Her arm brushes his when she leans forward to run a finger along the custom weld he did on the wheel well, and he flinches so hard he sloshes beer over the edge of his can onto his work boot. He mumbles an apology, his face burning, convinced half the town is watching, convinced they’re all snickering that the old hermit finally got caught gawking at the new librarian. Part of him twists with disgust at himself, at how quickly he’s fixated on the way the dress sticks a little to her shoulder where she’s sweated through the fabric, at how he can’t stop staring at the faint smudge of lip gloss on the lollipop stick between her fingers. He’s spent 12 years telling himself he’s better off alone, that he doesn’t need the hassle of small town gossip, of letting someone get close enough to hurt him again, and he’s half a second from making an excuse about a broken water line at the barn and bailing when she laughs at his dumb offhand joke about the Scout’s previous owner using the back to haul feral goats he trapped on his property. Her laugh is loud and unapologetic, she snorts a little when she laughs too hard, and she leans in even closer, her knee bumping his when they both crouch down to look at the custom floor mats he stitched himself out of old canvas tent fabric.

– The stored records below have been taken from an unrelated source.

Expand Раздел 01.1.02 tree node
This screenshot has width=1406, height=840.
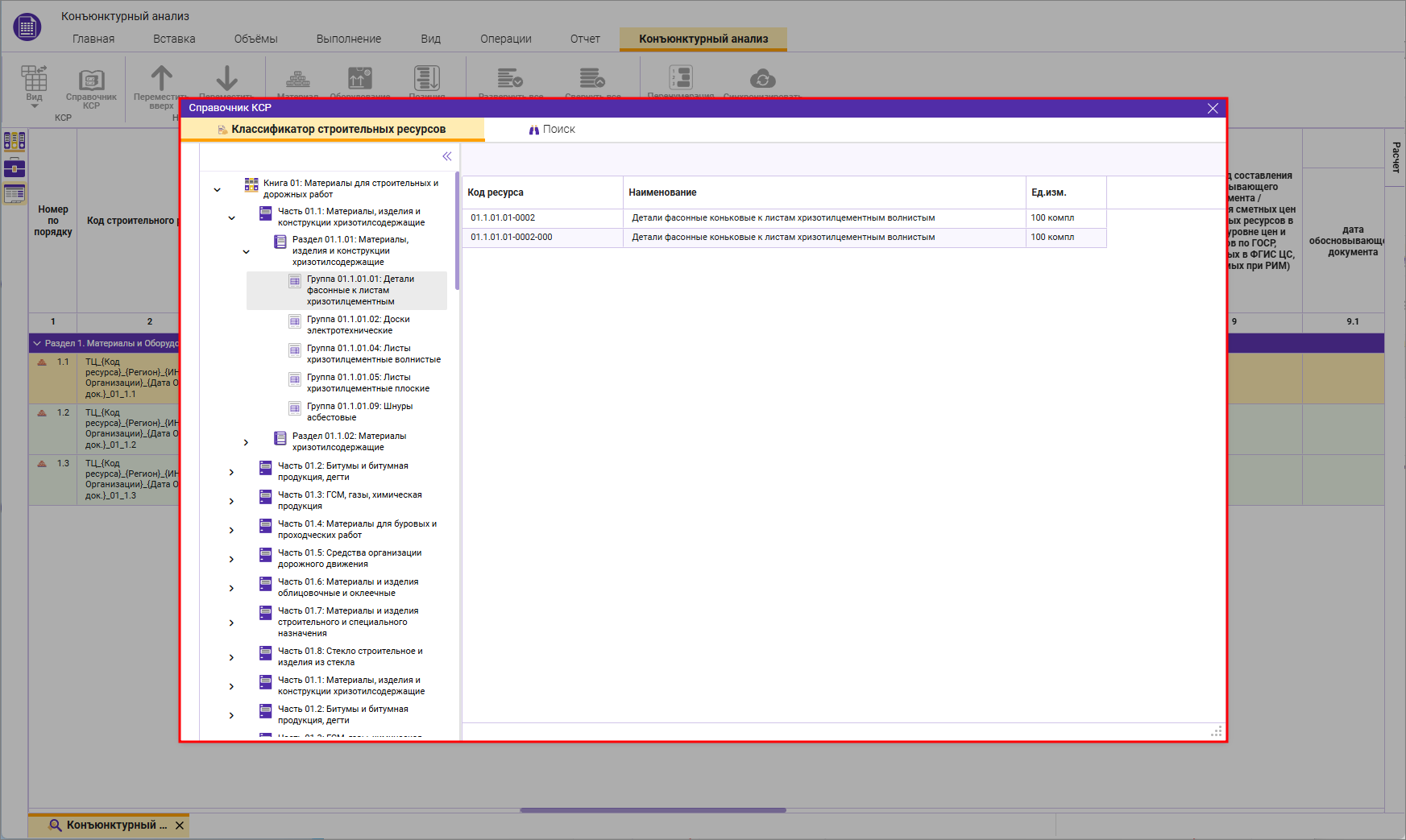click(246, 442)
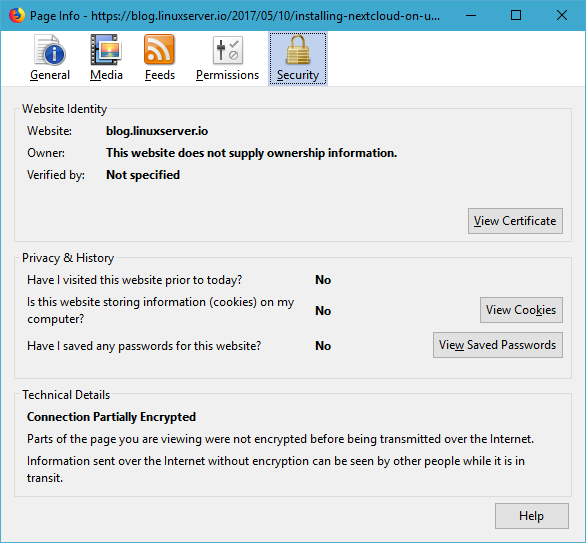The image size is (586, 543).
Task: Go to the Feeds tab label
Action: pyautogui.click(x=160, y=75)
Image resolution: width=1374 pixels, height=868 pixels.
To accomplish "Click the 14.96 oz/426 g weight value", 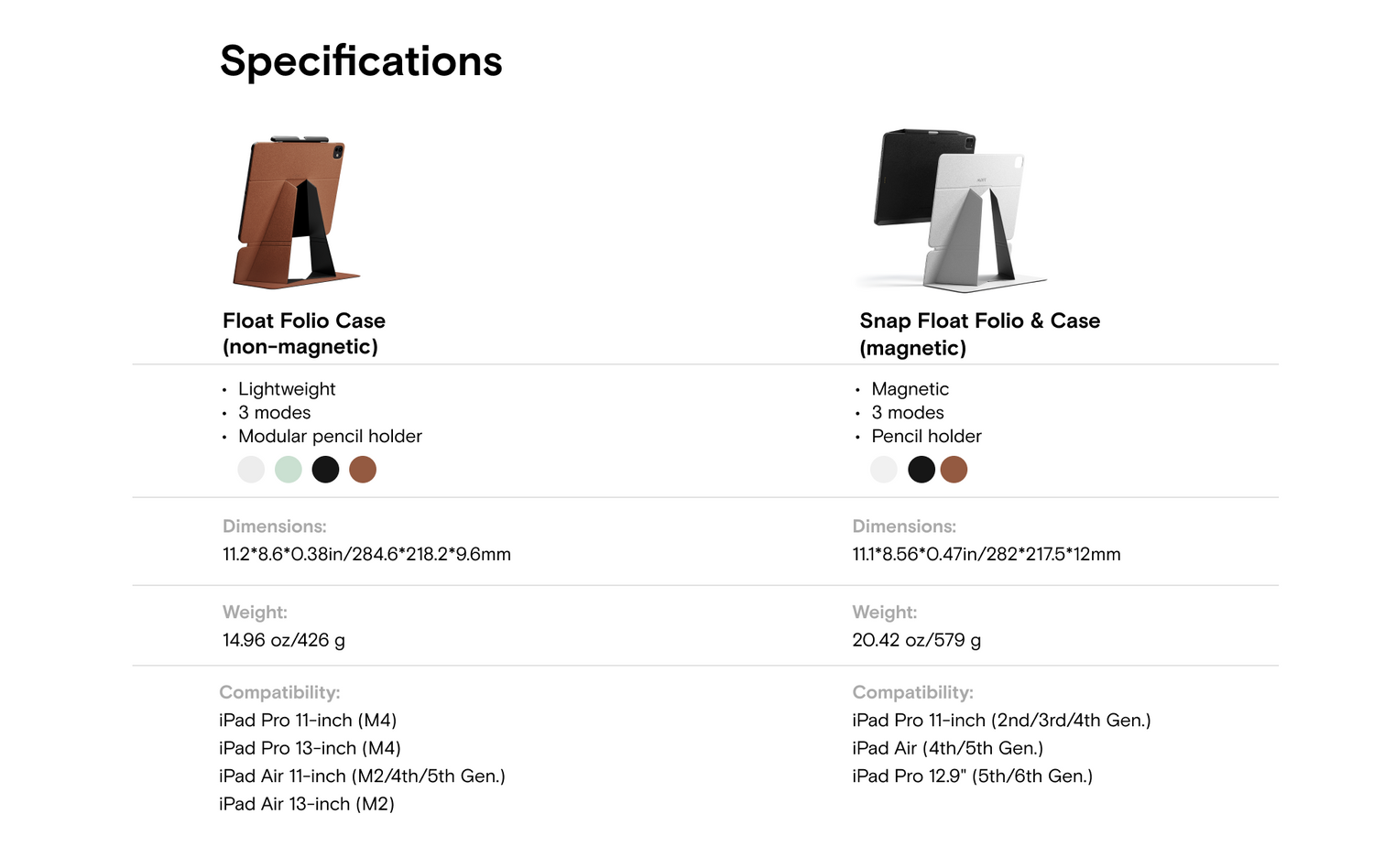I will [x=284, y=640].
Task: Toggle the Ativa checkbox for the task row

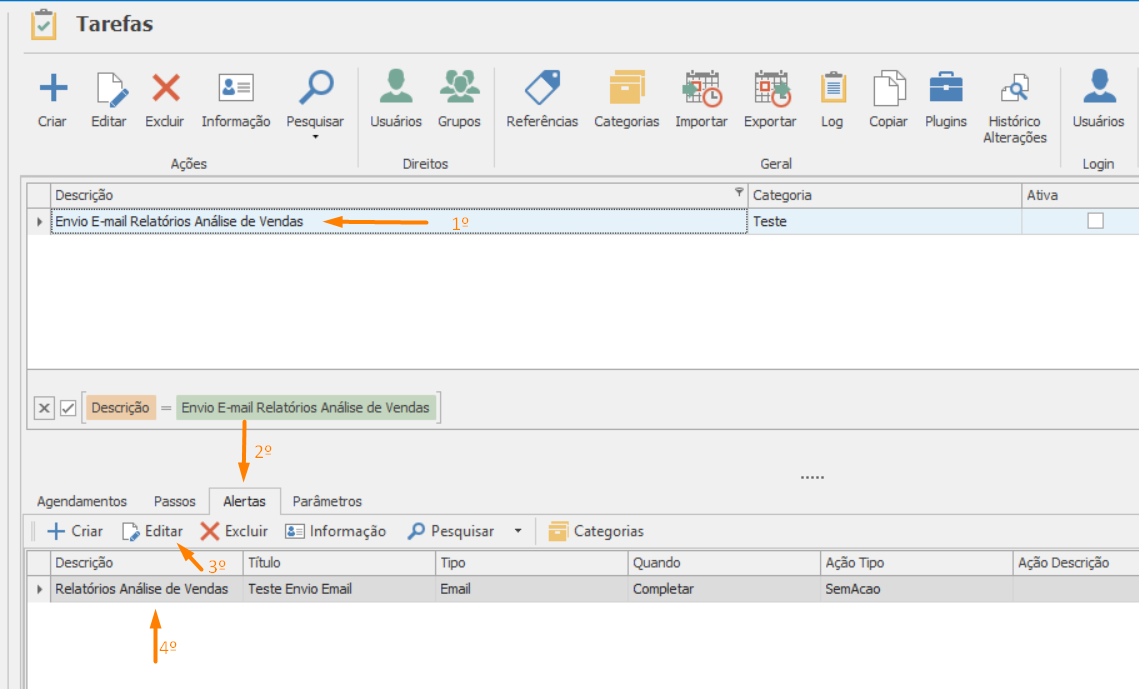Action: coord(1095,221)
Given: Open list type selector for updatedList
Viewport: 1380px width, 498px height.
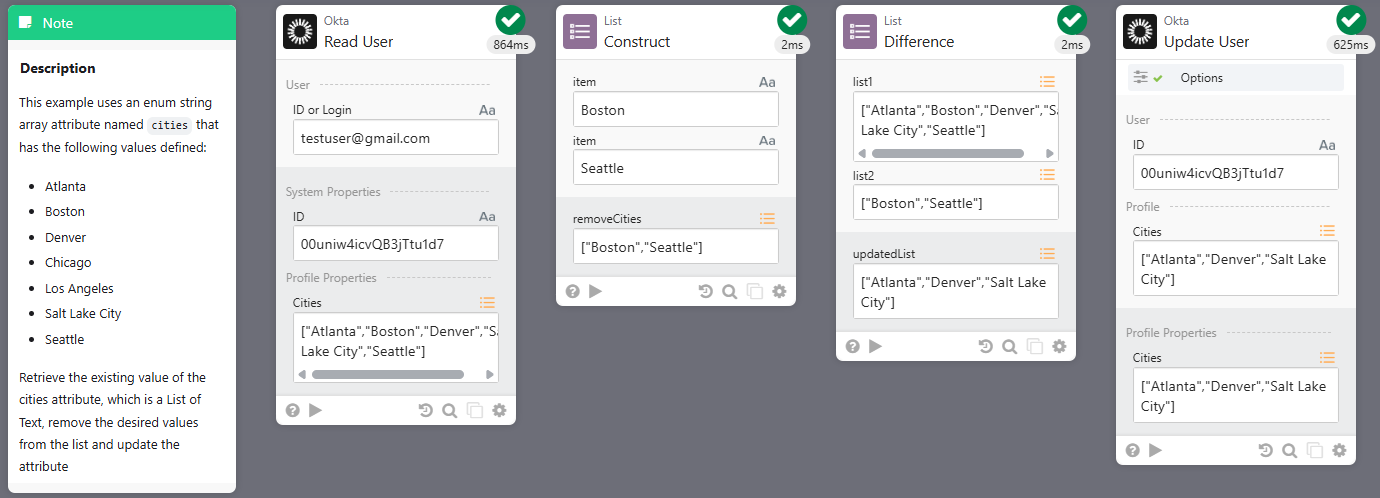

She holds eye contact with him when she asks how much he charges for full trailer restorations, doesn’t look away when he catches her staring at the scar on his right knuckle from when he dropped a camper frame on his hand three years back. He’s still halfway tangled up in that fight between the part of him that wants to run and the part of him that hasn’t felt this light, this seen, in over a decade, when a golden retriever belonging to the feed store owner bolts past them, knocks the sprinkler off its cinder block stand, and sends a cold arc of water straight for their legs. She yelps, grabs his forearm to yank him out of the way, and her hand is warm even through the thick worn denim of his work shirt. He doesn’t flinch this time. They both stand there, damp at the hems of his work jeans and her dress respectively, laughing so hard his sides hurt, and she lifts her thumb to wipe a drop of water off his cheek, her skin soft against the stubble he didn’t bother shaving off that morning. She says she’s been asking about him for weeks, that she inherited a 1968 Airstream from her aunt, that everyone in town told her he was the only guy within 100 miles who could do it right, that they also warned her he’d probably turn her down because he never talks to anyone.
He doesn’t turn her down. He digs a crumpled vintage camper parts receipt out of his back pocket, scrawls his cell number on the back with the pen he keeps tucked behind his ear, tells her he can drive out to her place on the edge of town tomorrow afternoon after he finishes a small repair job up in La Grande. She tucks the receipt into the neck of her dress, grins, says she’ll have cold lemonade and a plate of her famous chocolate chip cookies waiting, and that he can stay for dinner if the Airstream inspection runs late. He nods, doesn’t trust himself to say anything without sounding like an idiot, and watches her walk away, waving over her shoulder when she gets to the library steps.
He stays for the entire block party, doesn’t even check his watch once. He eats three ribs, talks to Jimmie about a new parts shipment coming in next week, even lets the bluegrass band’s fiddle player sit in the Scout’s driver seat for a minute. He’s halfway through his fourth beer, watching the sun dip pink over the wheat fields on the edge of town, when he feels his phone buzz in his pocket, a text from an unknown number that says don’t forget the cookies are homemade. He smiles, types back wouldn’t miss it, and takes a long sip of warm beer that tastes better than any he’s had in 12 years.